RBI has also advised banks to undertake customer education and awareness programme in multiple languages through different channels of communication to popularise their process of mobile banking registration/activation and its usage etc.

FIDD.GSSD.BC NO.44/09.10.001/2014-15 dated December 03, 2014

Withdrawal of all old series of Banknotes issued prior to 2005

RBI has extended the date for exchanging the pre-2005 banknotes to June 30, 2015. Further, RBI has advised to facilitate the exchange of such notes for full value without causing any inconvenience to the public, whatsoever. These notes will retain their legal tender status and the public can continue to use these for any transaction/ payment. RBI has instructed all banks to issue suitable instructions to all the branches to provide exchange facilities to members of public and to stop re-issue of the pre- 2005 series banknotes. RBI has also instructed to ensure that such notes are not dispensed through the ATMs/ over your counters. The methodology to be followed for dealing with the Pre-2005 series banknotes contained in earlier circulars remains unchanged.

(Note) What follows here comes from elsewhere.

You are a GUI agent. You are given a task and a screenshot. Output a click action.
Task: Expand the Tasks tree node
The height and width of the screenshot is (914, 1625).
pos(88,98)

DCM(Plg) No.G-8 /3004/10.27.00/2014-15 dated December 31, 2014

Inter-Governmental Agreement (IGA) with United States of America (US)under Foreign Accounts Tax Compliance Act (FATCA)- Registration

RBI had issued guidelines for Registration of Inter-Governmental Agreement (IGA) with United States of America (US) under Foreign Accounts Tax Compliance Act (FATCA). Now, Government of India, has advised that to avoid withholding tax, Foreign Financial Institutions (FFIs) in Model 1 jurisdictions, such as India, need to register with IRS and obtain a Global Intermediary Identification Number (GIIN) before January 1, 2015. The FFIs who have registered but have not obtained a GIIN should indicate to the withholding agents that the GIIN is applied for, which may be verified by the withholding agents in 90 days. Accordingly, banks/ Financial Institutions may take action appropriately.

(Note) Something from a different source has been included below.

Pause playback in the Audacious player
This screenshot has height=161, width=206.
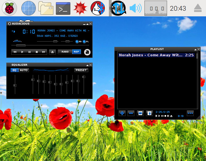[30, 52]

DBR.AML.No. 9644/14.07.018/2014-15 dated December 30, 2014

Foreign Exchange Management (Deposit) Regulations, 2000 - Exemption thereof

In terms of earlier FEMA Regulation, nothing contained in the regulations applies to the deposits held in accounts maintained with an authorised dealer by the United Nations Organisation and its subsidiary/affiliate bodies in India and its or their officials in India.

RBI has observed that Authorised Dealer banks are frequently coming across cases related to opening of accounts for multilateral organizations, of which India is a member nation. With the objective of bringing all the multilateral Organisations at par, for opening of accounts in India, RBI has reviewed the extant instructions and RBI has included in the exemptions deposits held in accounts maintained with an authorised

dealer by any multilateral organization of which India is a member nation, and its subsidiary/affiliate bodies in India, and its or their officials in India.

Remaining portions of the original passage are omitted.